- [Your instructions]: What is needed here is every line of the records that includes "computer".

====== Available records

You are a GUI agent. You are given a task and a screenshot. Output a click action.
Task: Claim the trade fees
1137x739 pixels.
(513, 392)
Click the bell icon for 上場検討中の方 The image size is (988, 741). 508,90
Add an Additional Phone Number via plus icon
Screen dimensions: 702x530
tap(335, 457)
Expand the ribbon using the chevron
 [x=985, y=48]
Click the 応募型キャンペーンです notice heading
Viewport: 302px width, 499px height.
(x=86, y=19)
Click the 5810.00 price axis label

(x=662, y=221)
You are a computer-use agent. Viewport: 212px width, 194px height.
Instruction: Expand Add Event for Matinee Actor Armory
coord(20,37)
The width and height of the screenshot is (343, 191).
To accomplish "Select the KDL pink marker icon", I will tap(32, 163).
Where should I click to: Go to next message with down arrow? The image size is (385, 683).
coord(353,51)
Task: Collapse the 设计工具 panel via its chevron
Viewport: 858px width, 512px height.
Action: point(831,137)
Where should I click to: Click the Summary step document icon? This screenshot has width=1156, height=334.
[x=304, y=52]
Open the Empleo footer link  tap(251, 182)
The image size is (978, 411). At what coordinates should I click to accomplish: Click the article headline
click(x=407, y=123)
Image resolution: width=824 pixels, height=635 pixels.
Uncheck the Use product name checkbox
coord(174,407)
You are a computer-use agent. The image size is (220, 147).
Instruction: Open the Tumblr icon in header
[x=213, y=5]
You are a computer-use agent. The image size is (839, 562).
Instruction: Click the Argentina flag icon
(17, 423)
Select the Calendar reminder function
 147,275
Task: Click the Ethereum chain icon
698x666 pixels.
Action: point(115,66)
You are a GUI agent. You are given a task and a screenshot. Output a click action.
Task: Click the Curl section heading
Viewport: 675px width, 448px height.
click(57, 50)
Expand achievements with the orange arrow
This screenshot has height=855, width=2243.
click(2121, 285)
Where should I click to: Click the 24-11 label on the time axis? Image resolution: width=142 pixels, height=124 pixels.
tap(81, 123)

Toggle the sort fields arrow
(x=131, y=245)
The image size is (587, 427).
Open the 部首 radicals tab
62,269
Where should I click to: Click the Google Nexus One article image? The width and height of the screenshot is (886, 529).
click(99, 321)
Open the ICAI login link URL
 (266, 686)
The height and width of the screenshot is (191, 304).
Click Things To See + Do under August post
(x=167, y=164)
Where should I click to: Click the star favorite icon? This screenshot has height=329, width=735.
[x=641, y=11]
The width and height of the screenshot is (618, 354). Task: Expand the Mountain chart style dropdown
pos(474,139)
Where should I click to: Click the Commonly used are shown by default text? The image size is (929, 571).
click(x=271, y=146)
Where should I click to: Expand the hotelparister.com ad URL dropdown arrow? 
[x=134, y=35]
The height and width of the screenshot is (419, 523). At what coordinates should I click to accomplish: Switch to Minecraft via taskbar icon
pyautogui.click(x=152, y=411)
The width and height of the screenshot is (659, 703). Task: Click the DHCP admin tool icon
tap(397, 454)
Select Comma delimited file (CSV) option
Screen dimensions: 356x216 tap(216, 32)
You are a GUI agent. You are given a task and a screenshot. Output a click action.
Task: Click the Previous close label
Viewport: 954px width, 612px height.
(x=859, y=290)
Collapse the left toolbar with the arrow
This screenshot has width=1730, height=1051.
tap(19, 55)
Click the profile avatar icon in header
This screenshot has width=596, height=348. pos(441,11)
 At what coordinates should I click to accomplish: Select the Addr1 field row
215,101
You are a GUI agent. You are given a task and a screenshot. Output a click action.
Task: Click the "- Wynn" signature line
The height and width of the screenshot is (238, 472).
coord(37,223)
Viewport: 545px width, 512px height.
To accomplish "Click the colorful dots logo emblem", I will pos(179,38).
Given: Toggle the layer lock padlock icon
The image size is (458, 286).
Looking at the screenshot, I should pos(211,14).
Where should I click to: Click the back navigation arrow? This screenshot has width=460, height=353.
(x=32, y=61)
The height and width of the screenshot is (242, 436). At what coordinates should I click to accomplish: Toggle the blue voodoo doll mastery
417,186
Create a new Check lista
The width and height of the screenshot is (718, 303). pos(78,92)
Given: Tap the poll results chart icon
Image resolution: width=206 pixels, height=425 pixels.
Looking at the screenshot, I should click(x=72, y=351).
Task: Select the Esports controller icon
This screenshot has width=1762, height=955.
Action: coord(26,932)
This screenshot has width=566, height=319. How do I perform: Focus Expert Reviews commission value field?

============

- [Solution to the exercise]:
You are a computer-use agent. Viewport: 212px width, 194px height.
You are a computer-use agent. The image size is (220, 147).
You are a computer-use agent. The image size is (839, 562).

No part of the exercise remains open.